Document passage:

# White Bass Chowder!



## tye dye twins (Mar 8, 2011)

So I had 238 white bass fillets to cook this week. I decided to make my 1st ever chowder!

Ingredients

3 tablespoons butter 
3/4 cup chopped onion 
1/2 cup chopped celery 
1 teaspoon garlic powder 
½ package of Betty Crocker Garlic Mashed Potatoes
2 cups chicken broth 
1 teaspoon salt 
1 teaspoon ground black pepper 
1 teaspoon dried dill weed 
2 pounds of fish 
1 (12 fluid ounce) can evaporated milk 
1 (15 ounce) can creamed corn 
1/2 pound Cheddar cheese, shredded
1 cup of bacon bits (depends on how much bacon you like)

Directions

1. Melt butter in a large pot on Medium heat. Sauté onion, celery, and garlic powder until the onions are tender.

2. Stir in broth, salt, pepper, and dill. Bring it to a boil and then reduce the heat.

3. Simmer for 10 minutes. (On the side lines mix the powdered potatoes with chicken broth in a bowl until firm and not lumpy).

4. Stir in fish, evaporated milk, creamed corn, potato mix, and cheese.

5. Cook until heated through.

6. Add bacon bits.

(I also like to add crispy onions on top while serving.)

Here is a shot of the White Bass Chowder I just made!

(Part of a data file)
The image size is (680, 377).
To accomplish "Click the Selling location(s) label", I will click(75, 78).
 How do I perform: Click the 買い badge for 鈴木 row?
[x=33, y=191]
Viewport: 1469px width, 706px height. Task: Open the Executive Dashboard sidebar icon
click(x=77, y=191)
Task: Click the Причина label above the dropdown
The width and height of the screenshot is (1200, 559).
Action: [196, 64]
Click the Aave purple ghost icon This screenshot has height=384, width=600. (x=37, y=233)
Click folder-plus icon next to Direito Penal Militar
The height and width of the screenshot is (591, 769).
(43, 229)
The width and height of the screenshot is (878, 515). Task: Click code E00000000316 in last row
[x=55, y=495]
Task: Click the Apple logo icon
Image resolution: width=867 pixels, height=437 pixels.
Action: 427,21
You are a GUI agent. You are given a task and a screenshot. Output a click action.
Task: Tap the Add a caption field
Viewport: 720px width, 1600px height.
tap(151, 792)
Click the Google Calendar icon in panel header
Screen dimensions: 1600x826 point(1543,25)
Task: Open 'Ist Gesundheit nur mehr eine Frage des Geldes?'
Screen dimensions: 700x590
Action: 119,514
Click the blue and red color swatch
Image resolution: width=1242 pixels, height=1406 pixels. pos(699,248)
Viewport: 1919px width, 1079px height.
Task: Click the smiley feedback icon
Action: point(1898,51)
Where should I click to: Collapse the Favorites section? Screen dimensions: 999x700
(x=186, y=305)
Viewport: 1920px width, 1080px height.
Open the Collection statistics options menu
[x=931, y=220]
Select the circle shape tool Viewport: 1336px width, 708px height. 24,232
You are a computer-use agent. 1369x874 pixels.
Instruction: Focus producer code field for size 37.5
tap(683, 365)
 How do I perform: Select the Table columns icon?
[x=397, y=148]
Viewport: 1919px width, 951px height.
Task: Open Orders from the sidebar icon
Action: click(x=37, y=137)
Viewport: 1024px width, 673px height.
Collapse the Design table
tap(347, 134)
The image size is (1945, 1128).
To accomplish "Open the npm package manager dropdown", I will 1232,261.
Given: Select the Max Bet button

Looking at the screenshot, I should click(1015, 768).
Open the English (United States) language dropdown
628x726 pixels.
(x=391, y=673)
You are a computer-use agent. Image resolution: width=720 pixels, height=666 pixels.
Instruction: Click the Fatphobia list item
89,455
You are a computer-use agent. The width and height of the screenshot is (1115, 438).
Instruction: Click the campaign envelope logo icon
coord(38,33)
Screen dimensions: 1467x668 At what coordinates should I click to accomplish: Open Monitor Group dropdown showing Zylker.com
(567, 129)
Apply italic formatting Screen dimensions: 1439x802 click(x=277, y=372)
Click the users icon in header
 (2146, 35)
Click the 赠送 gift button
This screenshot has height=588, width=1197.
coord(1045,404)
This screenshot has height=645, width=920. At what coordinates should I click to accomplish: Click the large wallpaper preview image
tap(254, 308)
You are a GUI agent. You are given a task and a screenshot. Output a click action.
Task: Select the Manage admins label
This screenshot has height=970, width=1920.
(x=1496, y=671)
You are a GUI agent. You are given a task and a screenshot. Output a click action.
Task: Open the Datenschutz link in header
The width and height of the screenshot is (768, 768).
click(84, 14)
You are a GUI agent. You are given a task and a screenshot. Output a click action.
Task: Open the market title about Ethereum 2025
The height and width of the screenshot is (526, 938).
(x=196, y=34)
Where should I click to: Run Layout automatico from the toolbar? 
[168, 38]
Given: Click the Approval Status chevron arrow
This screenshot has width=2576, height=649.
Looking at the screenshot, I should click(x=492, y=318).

What this task involves: According to the chowder recipe above, how long should the pot simmer after it is brought to a boil?

Exercise result: 10 minutes